[[ RECORDS open ]]

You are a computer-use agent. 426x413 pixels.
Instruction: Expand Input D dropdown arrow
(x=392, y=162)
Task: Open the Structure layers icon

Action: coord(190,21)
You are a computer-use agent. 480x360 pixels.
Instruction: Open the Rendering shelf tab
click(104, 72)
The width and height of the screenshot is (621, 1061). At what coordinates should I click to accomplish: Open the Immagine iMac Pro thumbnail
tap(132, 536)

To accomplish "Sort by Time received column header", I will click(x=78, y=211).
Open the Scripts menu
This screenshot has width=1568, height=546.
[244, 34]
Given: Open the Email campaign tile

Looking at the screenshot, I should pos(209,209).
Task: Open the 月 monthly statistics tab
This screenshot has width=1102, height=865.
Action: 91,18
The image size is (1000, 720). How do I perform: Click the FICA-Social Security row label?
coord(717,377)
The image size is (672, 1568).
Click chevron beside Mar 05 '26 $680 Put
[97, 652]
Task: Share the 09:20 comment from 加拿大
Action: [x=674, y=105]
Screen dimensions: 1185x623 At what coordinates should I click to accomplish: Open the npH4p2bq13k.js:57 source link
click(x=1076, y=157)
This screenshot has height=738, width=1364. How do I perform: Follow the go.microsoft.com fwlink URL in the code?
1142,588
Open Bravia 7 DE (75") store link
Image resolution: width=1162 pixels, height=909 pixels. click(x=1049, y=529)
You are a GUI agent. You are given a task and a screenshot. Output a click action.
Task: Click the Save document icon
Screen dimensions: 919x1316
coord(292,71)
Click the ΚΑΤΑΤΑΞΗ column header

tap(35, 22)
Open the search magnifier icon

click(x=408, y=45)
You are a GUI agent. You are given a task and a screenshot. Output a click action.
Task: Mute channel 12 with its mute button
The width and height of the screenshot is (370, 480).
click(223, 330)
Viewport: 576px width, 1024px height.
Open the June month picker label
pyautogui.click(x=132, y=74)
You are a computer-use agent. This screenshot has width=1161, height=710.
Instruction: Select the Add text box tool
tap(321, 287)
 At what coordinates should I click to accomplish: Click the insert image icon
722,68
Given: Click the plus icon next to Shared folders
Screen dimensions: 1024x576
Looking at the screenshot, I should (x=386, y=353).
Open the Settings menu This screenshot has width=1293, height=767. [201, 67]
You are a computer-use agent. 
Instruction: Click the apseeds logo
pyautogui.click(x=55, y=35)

[[ RECORDS closed ]]

> **YOUR TASK**:
Transcribe all the material, making sure each line matches the original.

> **RESULT OF THE TASK**:
You are a computer-use agent. 426x413 pixels.
Instruction: Expand Input D dropdown arrow
(x=392, y=162)
Task: Open the Structure layers icon

Action: coord(190,21)
You are a computer-use agent. 480x360 pixels.
Instruction: Open the Rendering shelf tab
click(104, 72)
The width and height of the screenshot is (621, 1061). At what coordinates should I click to accomplish: Open the Immagine iMac Pro thumbnail
tap(132, 536)

To accomplish "Sort by Time received column header", I will click(x=78, y=211).
Open the Scripts menu
This screenshot has width=1568, height=546.
[244, 34]
Given: Open the Email campaign tile

Looking at the screenshot, I should pos(209,209).
Task: Open the 月 monthly statistics tab
This screenshot has width=1102, height=865.
Action: 91,18
The image size is (1000, 720). How do I perform: Click the FICA-Social Security row label?
coord(717,377)
The image size is (672, 1568).
Click chevron beside Mar 05 '26 $680 Put
[97, 652]
Task: Share the 09:20 comment from 加拿大
Action: [x=674, y=105]
Screen dimensions: 1185x623 At what coordinates should I click to accomplish: Open the npH4p2bq13k.js:57 source link
click(x=1076, y=157)
This screenshot has height=738, width=1364. How do I perform: Follow the go.microsoft.com fwlink URL in the code?
1142,588
Open Bravia 7 DE (75") store link
Image resolution: width=1162 pixels, height=909 pixels. click(x=1049, y=529)
You are a GUI agent. You are given a task and a screenshot. Output a click action.
Task: Click the Save document icon
Screen dimensions: 919x1316
coord(292,71)
Click the ΚΑΤΑΤΑΞΗ column header

tap(35, 22)
Open the search magnifier icon

click(x=408, y=45)
You are a GUI agent. You are given a task and a screenshot. Output a click action.
Task: Mute channel 12 with its mute button
The width and height of the screenshot is (370, 480).
click(223, 330)
Viewport: 576px width, 1024px height.
Open the June month picker label
pyautogui.click(x=132, y=74)
You are a computer-use agent. This screenshot has width=1161, height=710.
Instruction: Select the Add text box tool
tap(321, 287)
 At what coordinates should I click to accomplish: Click the insert image icon
722,68
Given: Click the plus icon next to Shared folders
Screen dimensions: 1024x576
Looking at the screenshot, I should (x=386, y=353).
Open the Settings menu This screenshot has width=1293, height=767. [201, 67]
You are a computer-use agent. 
Instruction: Click the apseeds logo
pyautogui.click(x=55, y=35)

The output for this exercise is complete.